Metode adalah sarana yang sangat penting untuk mencapai tujuan yang telah ditetapkan. Dalam kaitan ini maka studi tafsir Al-qur’an tidak lepas dari metode, yakni “ suatu cara yang teratur dan terpikir baik-baik untuk mencapai pemahaman yang benar tentang apa yang dimaksudkan Allah di dalam ayat-ayat Al-qur’an yang diturunkan-Nya kepada Nabi Muhammad saw”. Defenisi itu memberikan gambaran kepada kita bahwa metode tafsir Al-qur’an tersebut berisi seperangkat tatanan dan aturan yang harus diindahkan ketika menafsirkan ayat-ayat Al-qur’an. Apabila seseorang menafsirkan Al-qur’an tanpa menempuh alur-alur yang telah ditetapkan dalam metode tafsir, maka tidak mustahil penafsirannya akan keliru, tafsir ini disebut bi al-ra’y al-mahdh (tafsir berdasarkan pemikiran semata) yang dilarang oleh Nabi, bahkan Ibn Taymiyat menegaskan bahwa penafsiran serupa itu adalah haram. Adapun metodologi tafsir ialah ilmu tentang metode menafsirkan Al-Qur’an. Dengan demikian kita dapat membedakan antara dua istilah itu, yakni: metode tafsir yaitu cara-cara menafsirkan Al-qur’an, sementara metodologi tafsir yaitu ilmu tentang cara tersebut.[24]
1.      Berdasarkan Sumbernya
Berdasarkan sumbernya metode tafsir dibagi menjadi 3, yaitu:
a.      Tafsir bi al-ma’tsur
Merupakan salah satu jenis penafsiran yang muncul pertama kali dalam khazanah intelektual islam.
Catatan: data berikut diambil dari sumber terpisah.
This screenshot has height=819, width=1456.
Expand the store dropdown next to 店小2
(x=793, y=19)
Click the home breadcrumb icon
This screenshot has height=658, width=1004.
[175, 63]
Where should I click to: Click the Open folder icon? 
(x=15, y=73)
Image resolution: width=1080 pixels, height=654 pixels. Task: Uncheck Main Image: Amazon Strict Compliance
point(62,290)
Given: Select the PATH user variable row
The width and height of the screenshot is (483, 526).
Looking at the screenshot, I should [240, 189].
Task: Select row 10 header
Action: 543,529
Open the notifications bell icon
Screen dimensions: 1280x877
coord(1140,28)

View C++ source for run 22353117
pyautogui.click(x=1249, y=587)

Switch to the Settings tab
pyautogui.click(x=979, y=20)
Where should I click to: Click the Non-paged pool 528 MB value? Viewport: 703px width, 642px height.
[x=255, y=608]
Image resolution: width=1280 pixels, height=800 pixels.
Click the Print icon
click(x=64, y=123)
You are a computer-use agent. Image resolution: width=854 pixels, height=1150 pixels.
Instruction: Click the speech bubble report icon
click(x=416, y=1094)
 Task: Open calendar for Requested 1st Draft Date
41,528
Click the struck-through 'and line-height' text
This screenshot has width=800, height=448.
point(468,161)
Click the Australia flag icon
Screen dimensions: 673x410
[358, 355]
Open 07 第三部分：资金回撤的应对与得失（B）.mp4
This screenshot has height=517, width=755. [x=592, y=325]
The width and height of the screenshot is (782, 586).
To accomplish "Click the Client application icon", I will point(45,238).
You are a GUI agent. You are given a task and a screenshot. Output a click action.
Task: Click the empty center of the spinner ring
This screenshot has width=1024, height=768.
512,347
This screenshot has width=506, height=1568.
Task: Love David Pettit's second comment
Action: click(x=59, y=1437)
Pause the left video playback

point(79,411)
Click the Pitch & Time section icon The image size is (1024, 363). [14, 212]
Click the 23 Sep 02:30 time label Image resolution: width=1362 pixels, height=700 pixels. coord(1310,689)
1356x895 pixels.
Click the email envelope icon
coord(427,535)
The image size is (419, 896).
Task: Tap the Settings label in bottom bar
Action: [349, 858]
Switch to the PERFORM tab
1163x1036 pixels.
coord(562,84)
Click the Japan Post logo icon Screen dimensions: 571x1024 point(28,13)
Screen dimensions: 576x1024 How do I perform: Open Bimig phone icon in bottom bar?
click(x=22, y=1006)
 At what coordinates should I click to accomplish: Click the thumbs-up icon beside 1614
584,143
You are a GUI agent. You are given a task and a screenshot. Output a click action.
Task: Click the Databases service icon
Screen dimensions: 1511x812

Praktik penafsirannya adalah ayat-ayat yang terdapat dalam Al-Qur’an ditafsirkan dengan ayat-ayat lain, atau dengan bersumber dari riwayat Nabi, para sahabat dan juga dari tabi'in.[25] Seperti penafsiran ayat 133 surat Ali Imran oleh ayat 134-135, yaitu penjelasan mengenai suruhan bertakwa kepada Allah, dengan penjelasan bertakwa itu seperti apanya di ayat selanjutnya yaitu ayat 134-135.


b.      Tafsir bi al-ra’y
Adalah penafsiran Al-Qur’an dengan bersumber dari ijtihad dan penalaran. Tafsir ini muncul sebagai sebuah metodologi pada periode akhir pertumbuhan tafsir al-ma’tsuur, tidak tertutup kemungkinan kalau sejak zaman Nabi saw, benih-benih tafsir ini telah tumbuh di kalangan umat islam.
Seperti dalam contoh kata al-zarrah ditafsirkan dengan atom, molekul maupun proton.
Ada sejumlah kualifikasi yang dibuat ulama sehubungan dengan penafsiran Al-Qur’an dengan metode ini.
Persyaratan-persyaratan tersebut secara umum yaitu:
1.)    Penafsir tetap berpegang teguh terhadap petunjuk Nabi saw, dan memperhatikan asbabun nuzulnya Al-Qur’an.
2.)    Dari segi intelektualitas, penafsir harus benar-benar memahami berbagai cabang ilmu pengetahuan yang dibutuhkan untuk penafsiran ini. Seperti ilmu bahasa Arab, yang mencakup gramatika dan sastra, ilmu ushuluddin, hukum, hadits dan lain sebagainya.
3.)    Penafsir harus mempunyai aspek mental dan moral yang terpuji, seperti jujur, ikhlas, loyal dan bertanggung jawabserta terhindar dari pengaruh hawa nafsu duniawi dan kecenderungan terhadap aliran mazhab tertentu.[26]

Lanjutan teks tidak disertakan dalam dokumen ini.